クラウドセキュリティではデータセンターの情報開示も必要――Google担当者が見解

Googleのエンタープライズ部門セキュリティ担当者は、「セキュリティ対策をユーザーに理解してもらう上で、データセンターの情報をある程度は公開すべきだ」と語った。

» 2012年11月06日 17時33分 公開
[國谷武史,ITmedia]

 グーグルは11月6日、クラウドセキュリティをテーマに記者会見を開いて、米Googleの担当者が取り組みなどを説明した。ユーザーにクラウドの安全性を理解してもらうには、ある程度の情報公開が不可欠だとしている。

 同社は今年5月にデータセンターでの「ISO 27001」認証を取得。このほかに、「SSAE16(米国保証業務基準第16号)Type II」「ISAE 3402(国際保証業務基準第3402号)」「米連邦情報セキュリティ管理法(FISMA)」の認定も取得している。エンタープライズ部門セキュリティ担当ディレクターのエラン・ファイゲンバウム氏は、「クラウドサービスのユーザー企業は、監査対応などで当社の対応を報告する必要があればいつでも提供する。ぜひ積極的に活用してほしい」と述べた。

データセンターにおける主な認証の取得状況

 また、10月18日には米国ノースカロライナ州にあるデータセンターの内部の様子をストリートビューで公開した。通常は保安上の理由から、稼働中のデータセンターの所在地や内部が公開されることは皆無なだけに業界関係者の関心を集めた。

 これについてファイゲンバウム氏は、「クラウドに対するユーザーの信頼を獲得するには可視性を高めることが大切だ。もちろん、全てを明らかにするのはセキュリティリスクを高めることになるので、公開する範囲としない範囲のバランスには配慮しなければならない」とコメント。

クラウドサービスにおける実績

 ストリートビューではデータセンターの住所と思われる情報も公開されているが、「積極的に提供しているわけではないが、探そうと思えば見つけられる。当社としてはデータセンターを誘致した地元経済にも貢献したいと考えている。『わが町にGoogleのデータセンターがある』と知ってもらうことは歓迎だ」(ファイゲンバウム氏)と述べた。

 同社がこうした説明会を開くのは、今なおクラウドサービスの品質やセキュリティに対する懸念を抱く企業が少なくためだという。
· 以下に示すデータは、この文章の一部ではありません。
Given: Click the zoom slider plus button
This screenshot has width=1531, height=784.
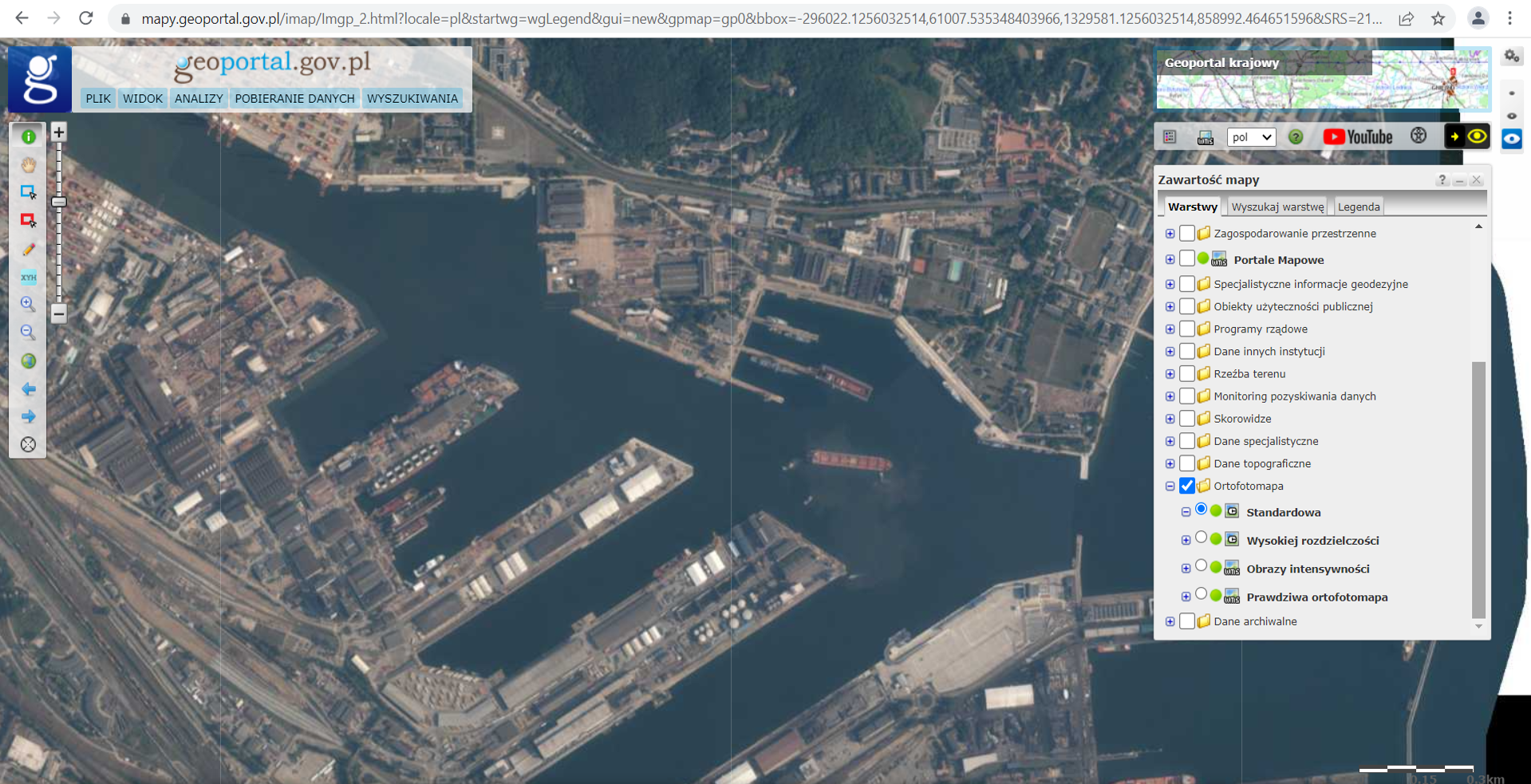Looking at the screenshot, I should point(58,132).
ファイゲンバウム氏は、2010年におけるGmailのサービス稼働率が99.99%だったこと、ダウンタイムを伴う定期メンテナンスがゼロ件であること、オンプレミスシステムに対する信頼性が10倍も高いといったデータも披露している。

 「Google Appsでは1日に5000ユーザーが新たに加わり、数万ユーザー単位で利用する大企業や著名企業も増えている。その意味でクラウドに対する懸念は拭い去られつつあるともいえる」とファイゲンバウム氏。クラウドコンピューティングは日々進化しており、企業が抱く懸念は実際には過去のものになりつつあると強調した。